Together, the effects of R–TO interval, TO duration, and the temporal distribution of avoidance behavior reported by Thomas (1965) are broadly consistent with results of comparable studies with electric shock as the aversive stimulus, and provide a convincing demonstration of the aversive functions of TO in free-operant avoidance procedures. The study had some limitations, however. To begin with, only 2 subjects were studied, and although the effects were generally comparable, there was a fair degree of between-subject variability that complicates interpretation. Second, the effects of TO duration were studied only briefly and in the context of a single R–TO interval.

One aim of the present study was to extend the Thomas (1965) study with a larger number of subjects and in the context of a more extensive parametric investigation. In Experiment 1, the R–TO intervals and TO durations were varied separately and together across conditions, yielding four distinct R–TO∶TO ratios. These ratios constituted experimental phases, each composed of three R–TO intervals and an extinction condition, in which the postponement contingency was disabled.

# Exercise 1
In the excerpt on time-out avoidance, how many subjects were studied in Thomas (1965)?
# Exercise 2
Repeat the part of the excerpt on time-out avoidance starting with "Together, the effects" and going on through "single R–TO interval.".

Records from a pointing dataset

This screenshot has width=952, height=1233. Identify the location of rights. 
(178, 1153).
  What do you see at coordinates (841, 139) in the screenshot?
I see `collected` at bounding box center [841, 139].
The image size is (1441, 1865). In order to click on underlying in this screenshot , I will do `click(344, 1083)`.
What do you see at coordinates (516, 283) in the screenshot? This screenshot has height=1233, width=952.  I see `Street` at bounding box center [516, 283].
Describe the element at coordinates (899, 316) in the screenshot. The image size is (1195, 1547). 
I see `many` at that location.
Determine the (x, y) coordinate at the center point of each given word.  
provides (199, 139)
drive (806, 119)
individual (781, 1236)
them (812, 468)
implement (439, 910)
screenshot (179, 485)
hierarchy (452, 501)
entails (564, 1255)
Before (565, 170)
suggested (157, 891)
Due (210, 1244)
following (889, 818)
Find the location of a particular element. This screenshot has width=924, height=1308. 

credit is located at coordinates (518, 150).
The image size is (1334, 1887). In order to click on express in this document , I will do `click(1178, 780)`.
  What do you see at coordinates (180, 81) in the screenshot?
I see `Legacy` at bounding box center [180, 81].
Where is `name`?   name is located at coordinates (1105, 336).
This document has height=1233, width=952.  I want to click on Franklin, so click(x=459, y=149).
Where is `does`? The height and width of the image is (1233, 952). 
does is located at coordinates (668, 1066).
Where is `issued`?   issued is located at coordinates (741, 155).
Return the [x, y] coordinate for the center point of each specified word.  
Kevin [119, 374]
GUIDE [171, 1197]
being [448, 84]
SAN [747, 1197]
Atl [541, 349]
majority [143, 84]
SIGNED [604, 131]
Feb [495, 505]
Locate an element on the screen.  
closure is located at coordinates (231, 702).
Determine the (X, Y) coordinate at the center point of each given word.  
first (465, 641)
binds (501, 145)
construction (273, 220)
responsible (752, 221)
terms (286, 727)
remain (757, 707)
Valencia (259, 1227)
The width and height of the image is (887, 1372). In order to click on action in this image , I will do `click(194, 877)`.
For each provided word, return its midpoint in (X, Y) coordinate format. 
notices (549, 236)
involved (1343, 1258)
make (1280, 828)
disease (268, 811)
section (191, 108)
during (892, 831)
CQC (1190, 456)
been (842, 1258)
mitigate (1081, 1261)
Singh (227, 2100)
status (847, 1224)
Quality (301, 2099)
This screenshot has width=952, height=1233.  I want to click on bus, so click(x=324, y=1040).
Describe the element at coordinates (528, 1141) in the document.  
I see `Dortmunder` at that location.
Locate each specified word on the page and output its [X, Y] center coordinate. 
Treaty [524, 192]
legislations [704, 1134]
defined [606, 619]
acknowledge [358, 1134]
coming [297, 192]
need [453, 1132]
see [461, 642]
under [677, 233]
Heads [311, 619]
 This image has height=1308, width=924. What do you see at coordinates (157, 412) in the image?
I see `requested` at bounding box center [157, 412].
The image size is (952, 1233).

# Worked answer 1
Two subjects.

# Worked answer 2
Together, the effects of R–TO interval, TO duration, and the temporal distribution of avoidance behavior reported by Thomas (1965) are broadly consistent with results of comparable studies with electric shock as the aversive stimulus, and provide a convincing demonstration of the aversive functions of TO in free-operant avoidance procedures. The study had some limitations, however. To begin with, only 2 subjects were studied, and although the effects were generally comparable, there was a fair degree of between-subject variability that complicates interpretation. Second, the effects of TO duration were studied only briefly and in the context of a single R–TO interval.